Bring It All Back 2015
- Location: United Kingdom
- Associated albums: Best: The Greatest Hits of S Club 7
- Start date: 7 May 2015
- End date: 21 May 2015
- Legs: 1
- No. of shows: 12

S Club 7 concert chronology
- S Club United Tour (2003); Bring It All Back 2015 (2015); Good Times Tour (2023);

= Bring It All Back 2015 =

2015 concert tour by S Club 7

Bring It All Back 2015 was the fourth concert tour by English pop group S Club 7. It was their first concert tour in 12 years.

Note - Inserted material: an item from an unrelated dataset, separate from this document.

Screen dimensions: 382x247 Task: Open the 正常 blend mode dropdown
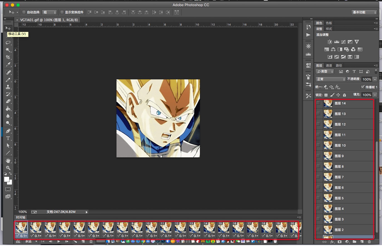(331, 79)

This was the final tour to feature Paul Cattermole, prior to his death (in April 2023); it was also the final tour to feature member Hannah Spearritt.

==Support acts==
- AJ (7–21 May 2015)

==Setlist==
1. "Bring the House Down"
2. "S Club Party"
3. "You're My Number One"
4. "Love Ain't Gonna Wait for You"
5. "Two in a Million"
6. "Alive"
7. "Stronger" (Tina solo)
8. "Reach" (acoustic version) (Paul solo)
9. "Straight Up" (Paula Abdul cover) (Hannah solo)
10. "Hello Friend" (Jon and Jo duet)
11. "Natural"
12. "Have You Ever"
13. "You"
14. Medley Remix: "Good Times"/"Friday Night"/"Dance Dance Dance"/"Do It Till We Drop"/"Who Do You Think You Are?" (Bradley solo as DJ)
15. "Some Girls"/"Sweet Dreams My L.A. Ex" (Rachel solo)
16. "Viva La Fiesta"
17. "Bring It All Back"
18. "Uptown Funk" (Mark Ronson and Bruno Mars cover)
19. "Say Goodbye"
20. "Reach"
  - Encore
21. "Never Had a Dream Come True"
22. "Don’t Stop Movin"

==Tour dates==

Date: City; Country; Venue
7 May 2015: Birmingham; England; Genting Arena
8 May 2015: Manchester; Manchester Arena
9 May 2015: Newcastle; Metro Radio Arena
11 May 2015: Bournemouth; Windsor Hall
12 May 2015: Cardiff; Wales; Motorpoint Arena Cardiff
13 May 2015: Liverpool; England; Echo Arena Liverpool
15 May 2015: Nottingham; Capital FM Arena
16 May 2015: London; The O_{2} Arena
17 May 2015
19 May 2015: Leeds; First Direct Arena
20 May 2015: Glasgow; Scotland; SSE Hydro
21 May 2015: Sheffield; England; Motorpoint Arena Sheffield

- 17 May was an extra date added due to popular demand.